20th Apr 2021 13 minutes read

Hierarchical Data and How to Query It in SQL

Table of Contents

What Is Hierarchical Data?
Hierarchical Data Examples
Storing Hierarchical Data In a Database
- Querying Hierarchical Data Using a Self-Join
Using Recursive Queries on Deep Hierarchical Data
Querying Hierarchical Data is Easier Than Ever!

How do you recognize hierarchical data, and how do you query it? Two common SQL questions are about to be answered.

Querying hierarchical data is a rather common situation if you’re working with SQL and relational databases. Not that hierarchical data is something mystical and rare; on the contrary, it’s everywhere. So why is hierarchical data so challenging when it comes to relational databases? Mainly, the difficulties occur in translating hierarchical data to relational database principles.

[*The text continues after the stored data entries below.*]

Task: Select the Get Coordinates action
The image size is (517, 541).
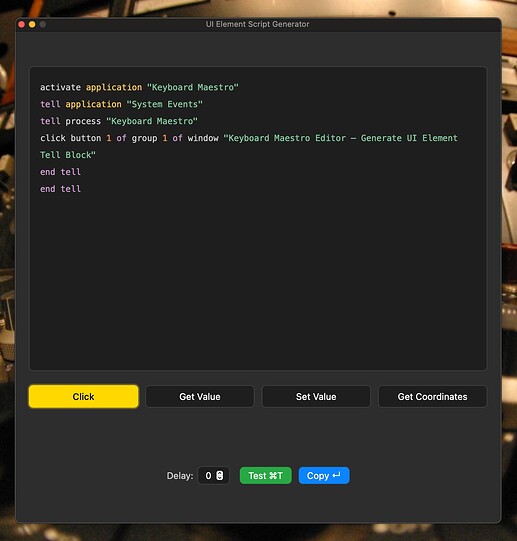Action: pos(432,396)
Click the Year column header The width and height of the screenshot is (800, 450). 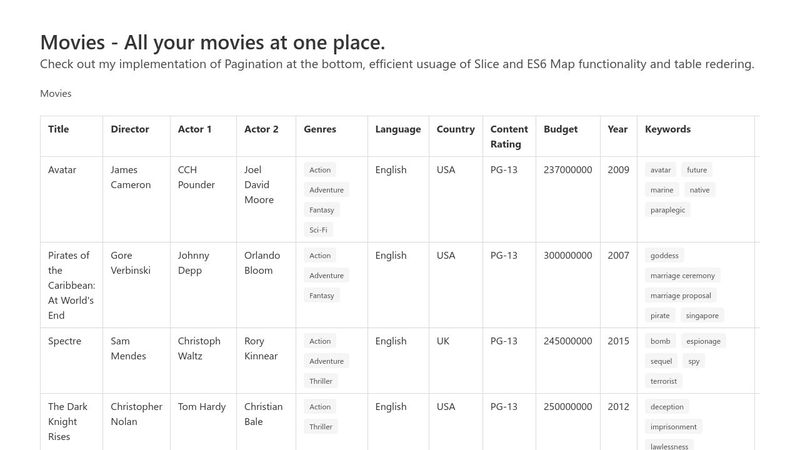point(617,129)
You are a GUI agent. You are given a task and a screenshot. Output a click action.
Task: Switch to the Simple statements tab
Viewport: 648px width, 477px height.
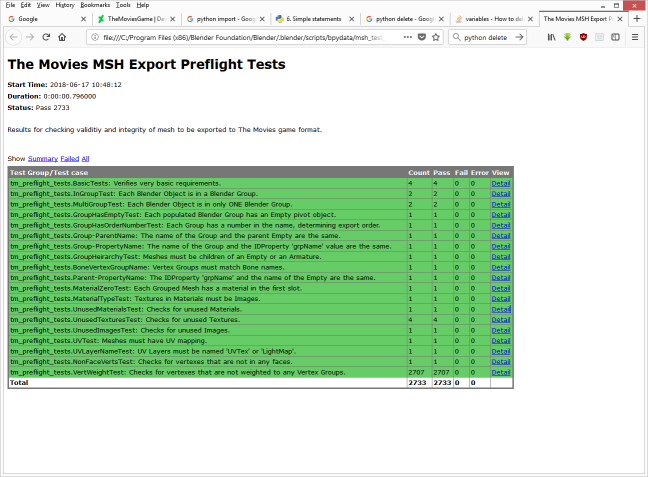pos(314,19)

When working with hierarchical data, the first step is to recognize it. I’ll start off by defining what hierarchical data is and giving you several everyday examples of it. Then I’ll move on to explaining how hierarchical data is usually stored in the databases. Finally, you’ll learn how to query such data using SQL.

What you learn in this article can be practiced in our interactive Recursive Queries course. It contains over 100 exercises that teach recursive queries starting with the basics and progressing to advanced topics like processing trees and graphs with SQL queries.

What Is Hierarchical Data?

Hierarchical data is a specific kind of data, characterized by a hierarchical relationship between the data sets. What do you think of when you think about hierarchy? Probably of different levels: something is above, below, or at the same level as something else. In relational databases, a hierarchical relationship is also called a parent-child relationship. This means the child data has only one parent, while the parent data has one or more ‘children’.

It’s common to say that hierarchical data is recognized by its tree-like structure. You’ll see why in a moment as we look at common examples of hierarchical data.

Hierarchical Data Examples

Employee Hierarchies

One of the typical examples used for explaining hierarchical data are employee hierarchies. They’re represented by organizational charts like this one:

As you can see, this structure is narrow at the top and becomes wider further down – much like a pine tree. The president is at the top. His subordinates are two board members. Those two board members also have their subordinates. In the case of Jacqueline Managerovicz, those are Diane Drinkalot, the HR manager, and Rashawn Mangarello, the accounting manager. But they are also the president’s subordinates, even though they are indirect subordinates.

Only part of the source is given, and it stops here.